Alan Moore Discusses Guy Fawkes Masks, ProtestsBy: Chris Richardson - February 10, 2012
If you’ve been following the anti-Internet regulation hubbub, as well as Anonymous’ hijinks, then you’ve undoubtedly noticed the masks many protesters have been wearing, exactly like the lead image suggests.
While these masks have become incredibly popular because of these protests, and because Anonymous has adopted them as their logo, for those who may not know, the masks were first made popular by Alan Moore and his V for Vendetta comic series. Inspired by the story of Guy Fawkes, the protagonist in “V” also dons the Guy Fawkes mask as part of his ensemble.
Because of the resurgence in popularity of the masks, the BBC asked Moore to discuss his viewpoint on the use of these masks. Considering his rebellious nature against the establishment, it’s not surprising to see Moore supports seeing the masks he introduced to the public used in such a manner:
After that, it wasn’t long before the character’s enigmatic Time-Warner trademarked leer appeared masking the faces of Anonymous protesters barracking Scientologists halfway down Tottenham Court Road.
Shortly thereafter it began manifesting at anti-globalisation demonstrations, anti-capitalist protests, concerted hacker-attacks upon those perceived as enabling state oppression, and finally on the front steps of St Paul’s…
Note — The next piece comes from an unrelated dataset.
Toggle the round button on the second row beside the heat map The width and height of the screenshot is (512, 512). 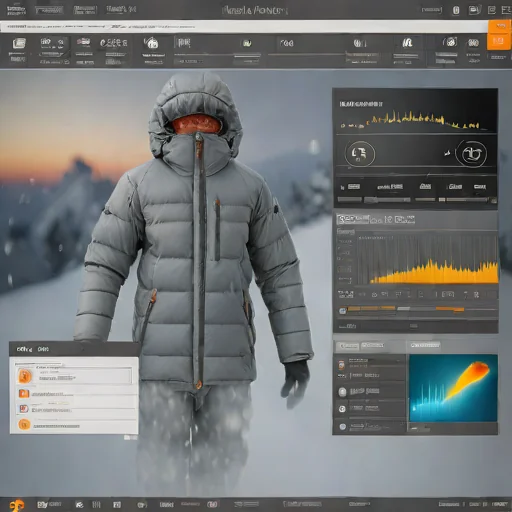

It also seems that our character’s charismatic grin has provided a ready-made identity for these highly motivated protesters, one embodying resonances of anarchy, romance, and theatre that are clearly well-suited to contemporary activism, from Madrid’s Indignados to the Occupy Wall Street movement.
Moore also comments on the protests themselves, approving of the nature of these citizens who are eager to speak out against various government positions, and it’s clear he embraces the public’s backlash towards their respective governments:
Today’s response to similar oppressions seems to be one that is intelligent, constantly evolving and considerably more humane, and yet our character’s borrowed Catholic revolutionary visage and his incongruously Puritan apparel are perhaps a reminder that unjust institutions may always be haunted by volatile 17th century spectres, even if today’s uprisings are fuelled more by social networks than by gunpowder.
Some ghosts never go away.
Considering the protests that are scheduled to go on all over Europe on Saturday, expect Moore’s pride in these protesters to grow even further, as masked citizens take the streets to speak out against ACTA, all while securing a modicum of personal privacy.